With growing raster dataset sizes, the processing times for analysis are becoming longer and longer. By employing concepts from parallel and distributed computing, we can improve performance and scalability of workflows with Spatial Analyst tools. For some tools, Spatial Analyst offers enhanced performance with built-in parallel processing capability. These tools use the multi-core processors on modern computing hardware to complete processing tasks more quickly. Additionally, the ArcGIS Image Server provides capabilities for scalable distributed raster analysis and distributed storage of large image and raster collections. However, built-in capabilities are not yet available across all Spatial Analyst tools. In this blog, we will identify scenarios where the multiprocessing Python module (Python.org) can be used to optimize performance of raster analysis workflows by dividing up the work between multiple processes on a given machine. We will identify candidate raster operations that benefit most from parallel computation and learn how to develop efficient parallel systems for raster geoprocessing within the robust Python environment.

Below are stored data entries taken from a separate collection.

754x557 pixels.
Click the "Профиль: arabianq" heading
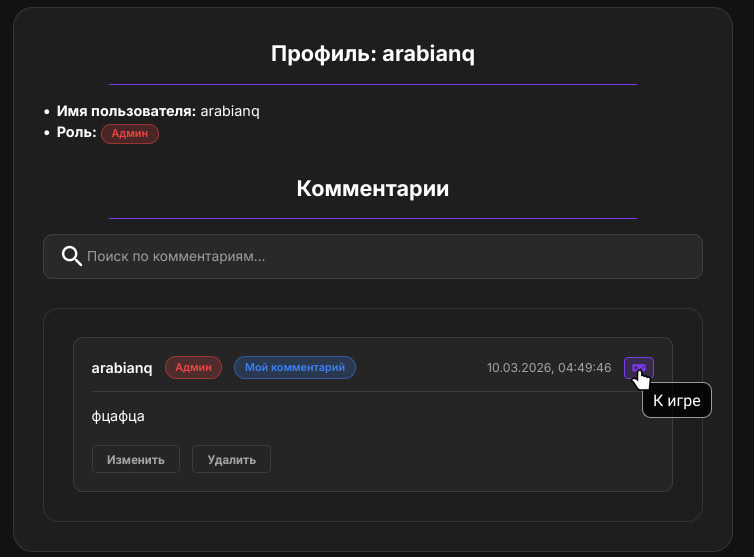click(372, 54)
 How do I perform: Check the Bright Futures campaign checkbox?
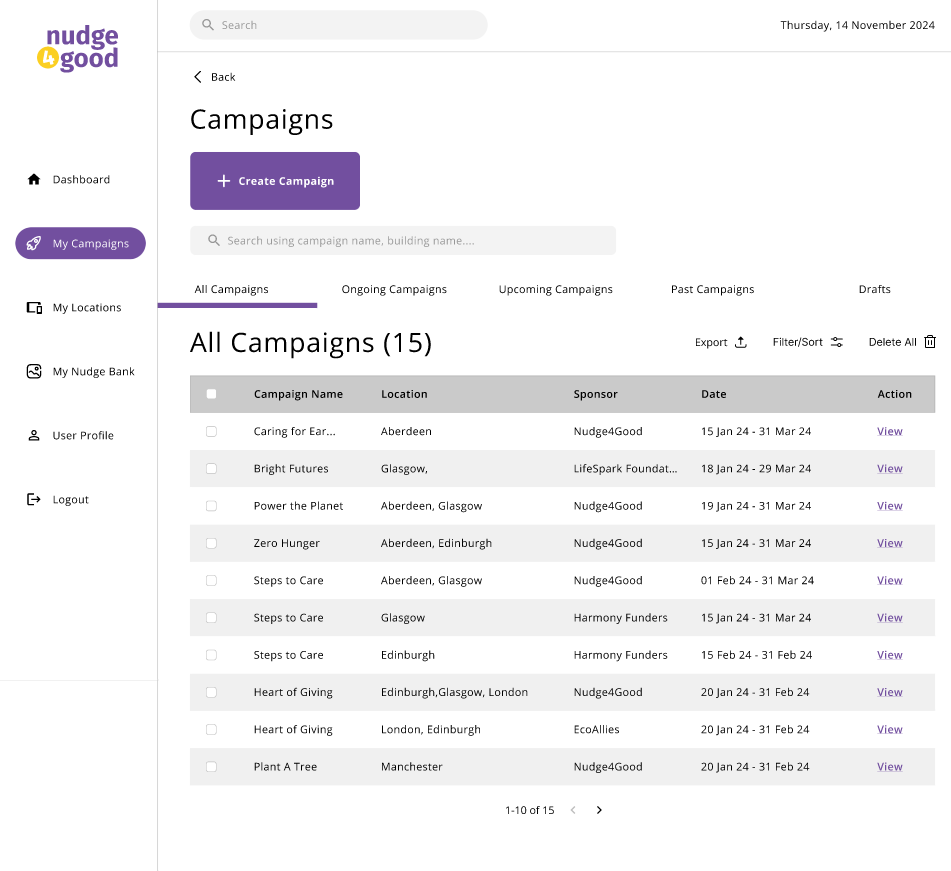[x=211, y=469]
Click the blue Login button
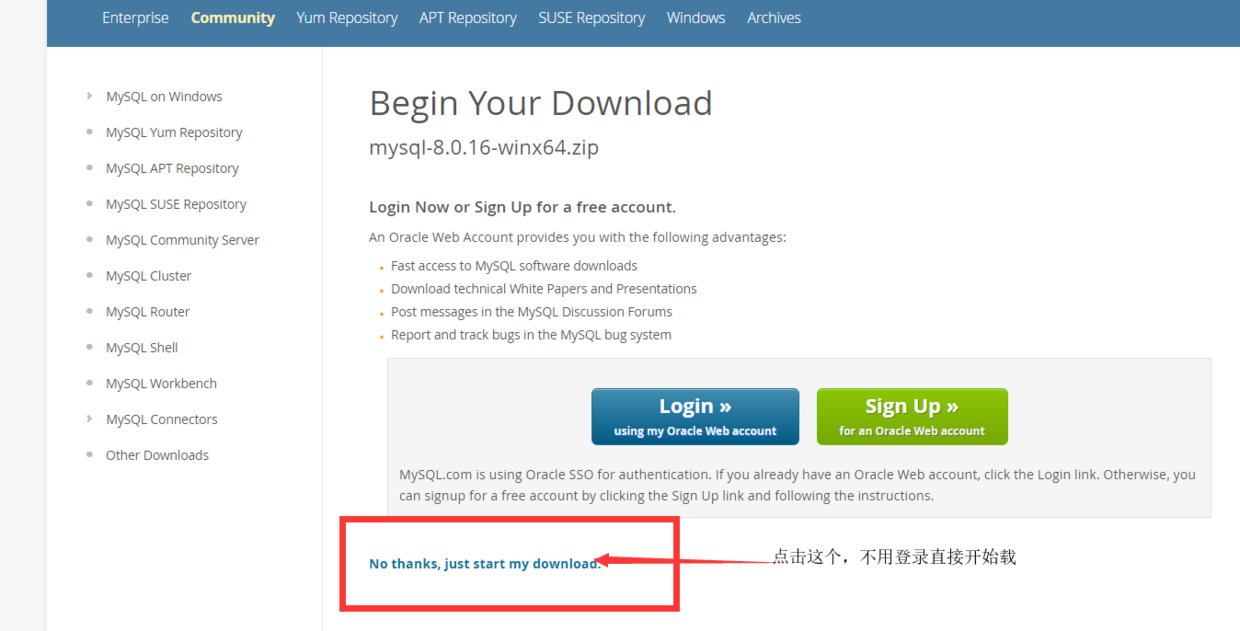The height and width of the screenshot is (631, 1240). (x=695, y=416)
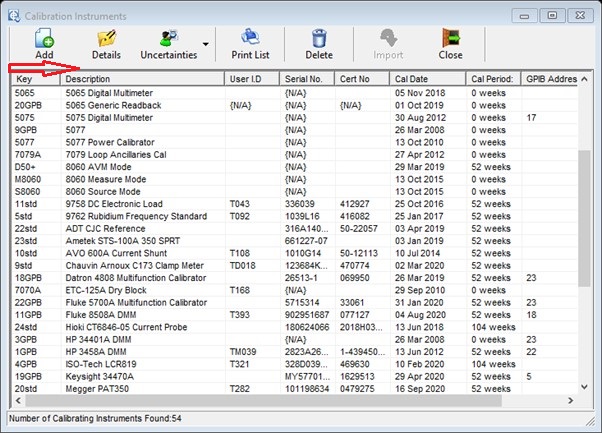This screenshot has height=433, width=602.
Task: Maximize the Calibration Instruments window
Action: tap(551, 15)
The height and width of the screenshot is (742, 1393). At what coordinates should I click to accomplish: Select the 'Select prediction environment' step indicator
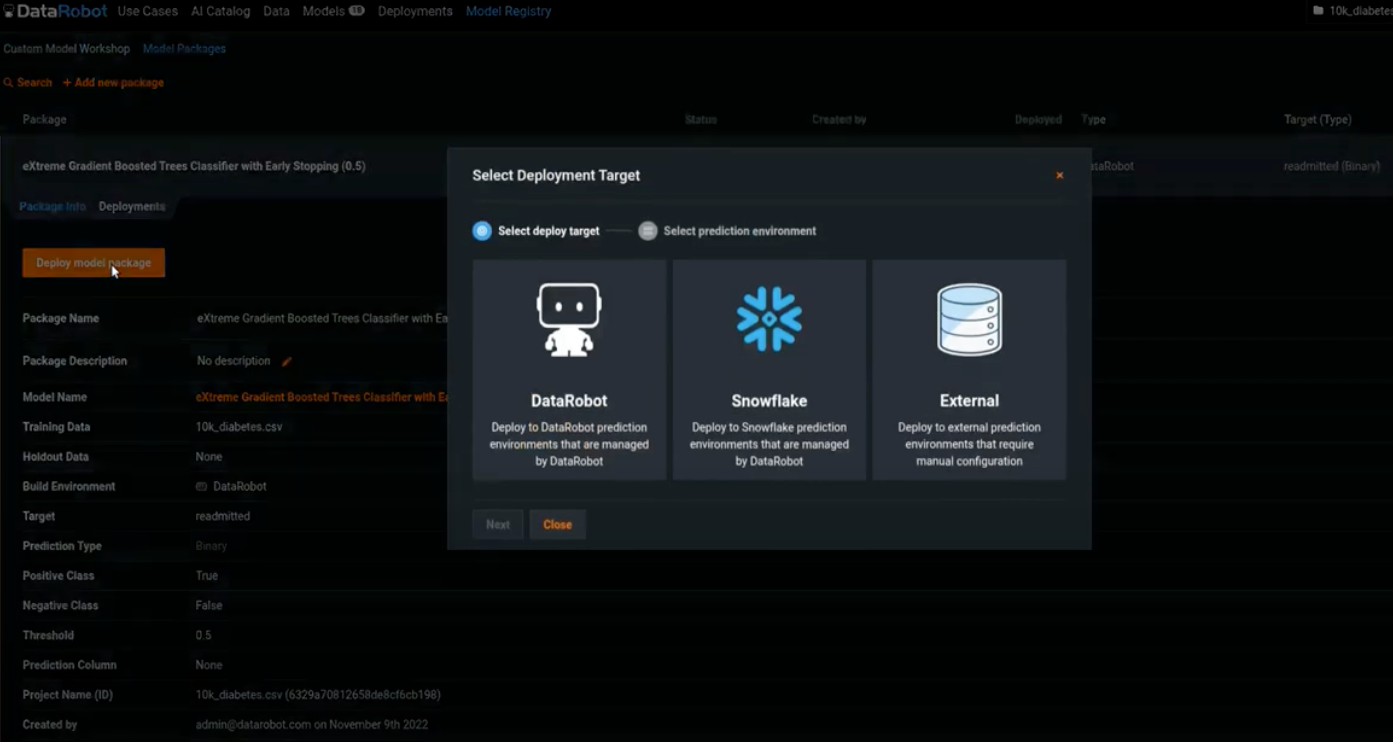[647, 230]
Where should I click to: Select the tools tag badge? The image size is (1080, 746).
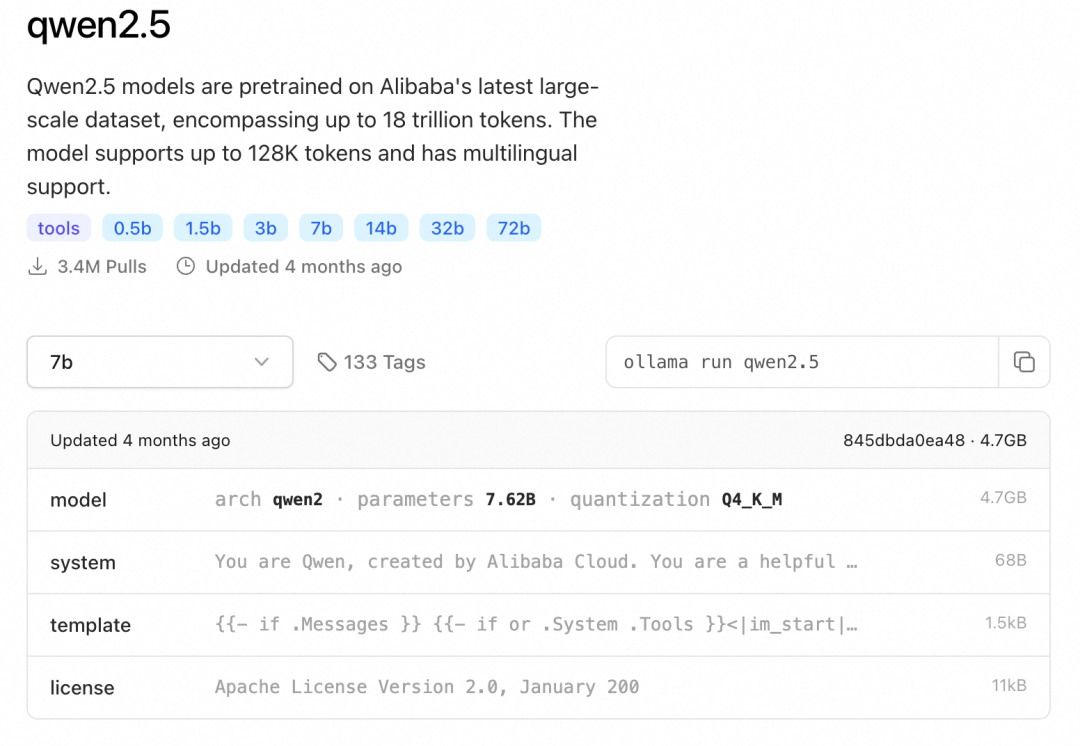58,229
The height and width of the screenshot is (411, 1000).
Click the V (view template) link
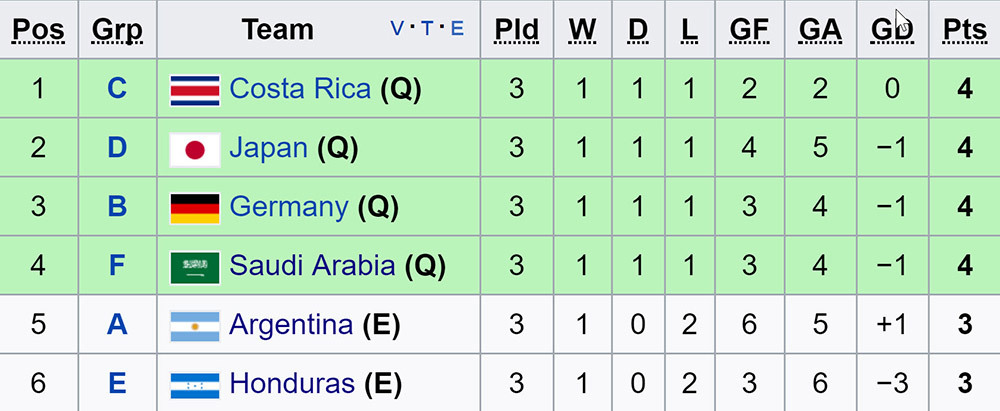coord(398,29)
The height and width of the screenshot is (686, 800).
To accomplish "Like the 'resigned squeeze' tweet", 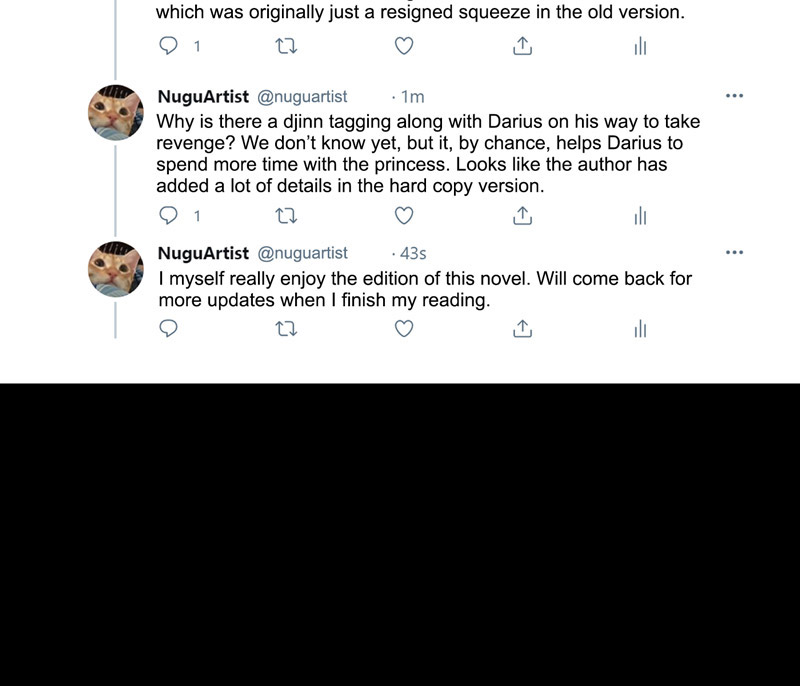I will point(404,46).
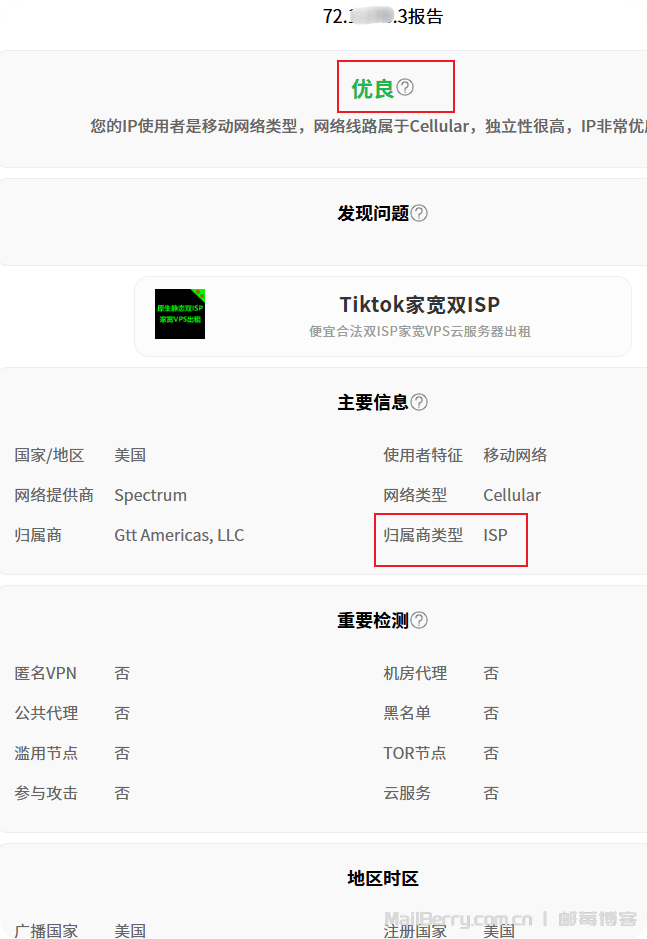Open the Tiktok家宽双ISP ad title
The height and width of the screenshot is (939, 647).
point(419,304)
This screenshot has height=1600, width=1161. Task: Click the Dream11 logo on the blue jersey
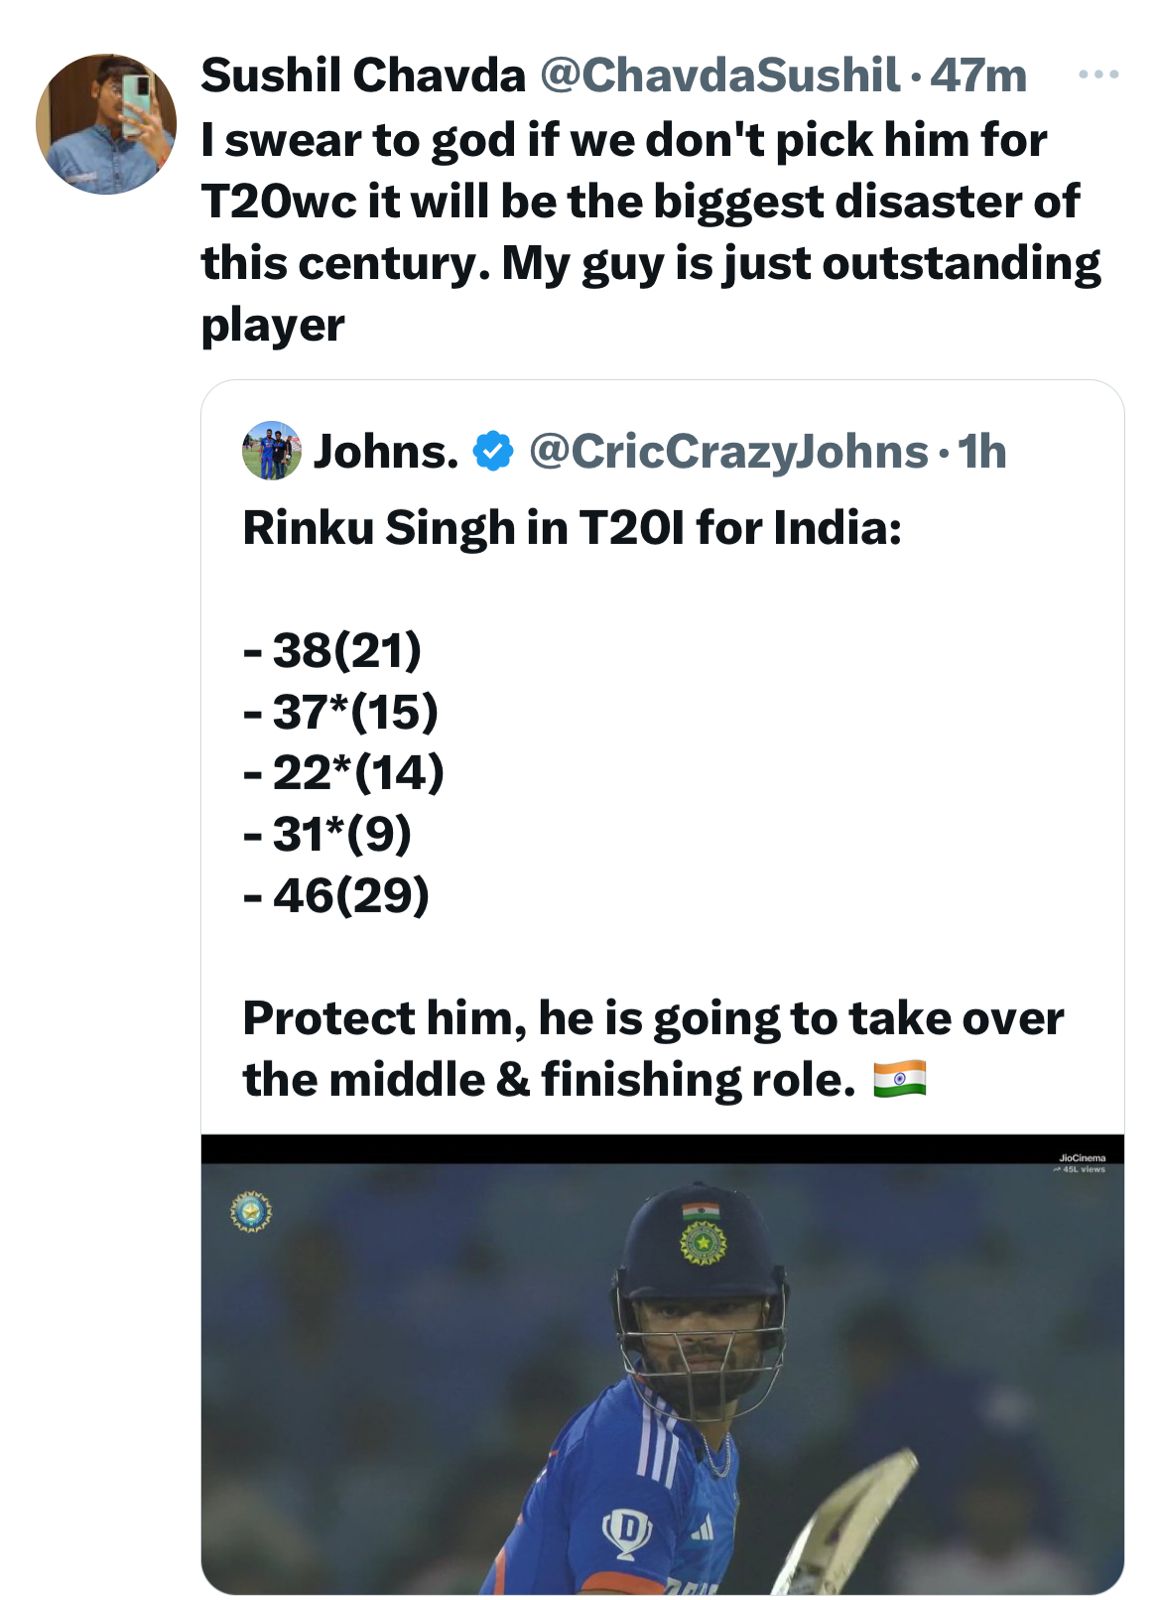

Candidate raster operations for parallelization can be broadly classified into three geoprocessing scenarios. Parallelism is invoked using a different mechanism for each scenario.
• Processing a large raster dataset with a single analysis tool
• Batch processing a collection of raster datasets by running a single analysis tool multiple times
• Raster geoprocessing workflow by running suitable analysis tools chained together
From our in-house testing, we evaluated the performance of a local operation executed parallelly on a large sample dataset. The graph below summarizes the performance improvements that were observed.
The advantages of optimizing raster analysis tasks with Python multiprocessing are evident from this graph. We can see significant improvements while adding more processes to help with the analysis, especially going from one to four processes. Beyond that, gains were negligible due to the overhead of spawning multiple processes.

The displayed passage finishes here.